Evolutionary biologist Margaret Riley and several colleagues spoke at a scientific meeting, the “International Conference on the Pheromonicin Drug Platform,” held in Beijing Oct. 19–22, about the science behind pheromonicins, a new family of drugs based upon the bacteriocin protein.
Riley, one of the world’s leading experts in the field, organized the new international conference with Xiao-Qing Qiu, who invented pheromonicins. The meeting brought 30 international scientists together with 30 Chinese scientists to explore the science behind the new drug platform.

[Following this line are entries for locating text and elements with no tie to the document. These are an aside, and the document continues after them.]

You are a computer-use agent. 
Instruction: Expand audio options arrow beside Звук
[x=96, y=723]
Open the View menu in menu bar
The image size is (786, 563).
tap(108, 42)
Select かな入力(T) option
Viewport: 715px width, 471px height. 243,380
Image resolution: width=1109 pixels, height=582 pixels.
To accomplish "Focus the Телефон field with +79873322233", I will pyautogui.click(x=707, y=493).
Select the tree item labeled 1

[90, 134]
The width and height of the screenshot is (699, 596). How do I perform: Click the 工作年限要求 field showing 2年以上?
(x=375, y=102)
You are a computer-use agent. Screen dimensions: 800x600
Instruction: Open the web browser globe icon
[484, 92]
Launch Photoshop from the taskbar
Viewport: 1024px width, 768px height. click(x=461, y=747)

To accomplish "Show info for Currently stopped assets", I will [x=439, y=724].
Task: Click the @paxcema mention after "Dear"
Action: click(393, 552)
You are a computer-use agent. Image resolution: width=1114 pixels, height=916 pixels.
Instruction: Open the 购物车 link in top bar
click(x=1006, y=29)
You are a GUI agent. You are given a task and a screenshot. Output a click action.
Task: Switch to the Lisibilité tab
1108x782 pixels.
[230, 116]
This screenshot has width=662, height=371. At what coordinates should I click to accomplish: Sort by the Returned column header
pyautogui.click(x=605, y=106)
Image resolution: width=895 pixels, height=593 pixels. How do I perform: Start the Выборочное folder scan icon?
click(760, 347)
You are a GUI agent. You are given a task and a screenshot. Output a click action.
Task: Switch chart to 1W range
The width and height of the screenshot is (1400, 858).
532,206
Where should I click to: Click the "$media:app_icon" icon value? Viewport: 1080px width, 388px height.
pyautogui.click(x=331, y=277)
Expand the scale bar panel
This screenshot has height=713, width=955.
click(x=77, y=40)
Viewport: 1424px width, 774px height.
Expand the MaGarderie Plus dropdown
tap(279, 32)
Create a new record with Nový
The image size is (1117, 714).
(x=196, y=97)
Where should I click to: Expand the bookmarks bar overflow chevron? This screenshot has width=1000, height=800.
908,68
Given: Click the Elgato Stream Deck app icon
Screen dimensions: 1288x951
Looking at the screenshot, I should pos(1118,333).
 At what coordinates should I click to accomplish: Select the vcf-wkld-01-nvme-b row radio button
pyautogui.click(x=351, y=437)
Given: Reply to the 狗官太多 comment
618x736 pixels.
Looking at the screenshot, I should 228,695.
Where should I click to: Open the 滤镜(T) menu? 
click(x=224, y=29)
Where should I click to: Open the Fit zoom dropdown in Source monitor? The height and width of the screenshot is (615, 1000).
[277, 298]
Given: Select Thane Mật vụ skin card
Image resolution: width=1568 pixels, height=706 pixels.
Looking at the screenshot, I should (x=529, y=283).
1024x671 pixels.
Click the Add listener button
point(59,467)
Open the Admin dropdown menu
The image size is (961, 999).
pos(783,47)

Riley and Qiu also met with Shi-Long Zhu, Beijing’s deputy mayor in charge of science and technology, whose office in February pledged $200 million to support a new pheromonicin institute in Beijing. Riley plans to open a sister institute in Amherst in the future. She says the deputy mayor, who invited the scientists to chat about their sense of how powerful the pheromonicin platform might be, is “quite pleased with our progress and is looking forward to supporting our efforts. We hope to hold the next conference in Amherst next fall.”
Others from the biology department who addressed the conference were Alex Gerson, who with Riley spoke on how pheromonicins may offer a potential treatment for white nose syndrome in bats, and Rolf Karlstrom, who spoke on pheromonicins as a biotechnology tool. Larry Schwartz and Riley talked about the potential of pheromonicins as broad-spectrum antibiotics for use against multi-drug resistant tuberculosis (MDTB), Staph aureus and other human pathogens.
Riley is collaborating with Qiu to develop powerful new drugs in China because of a lack of funding in the United States. Their goal is to increase the number of effective therapeutic drugs and strategies to combat drug resistance in quickly evolving diseases such as HIV, MDTB, malaria, cancer and cystic fibrosis.
Antibiotics now in use take a “shotgun approach,” Riley explains, which targets healthy as well as harmful bacteria. With this method, when people take antibiotics, the drugs also kill beneficial bacteria in our bodies that we need for good health. This can do more harm than good, especially for children who take antibiotics while young and may carry long-term damage to their microbiome.
She and others have evidence that a much more targeted approach is possible and believe it shows great promise for the future, in part because they have seen in experiments that bacteria have the ability to produce their own “chemical weapons” that attack enemy bacteria without hurting beneficial ones.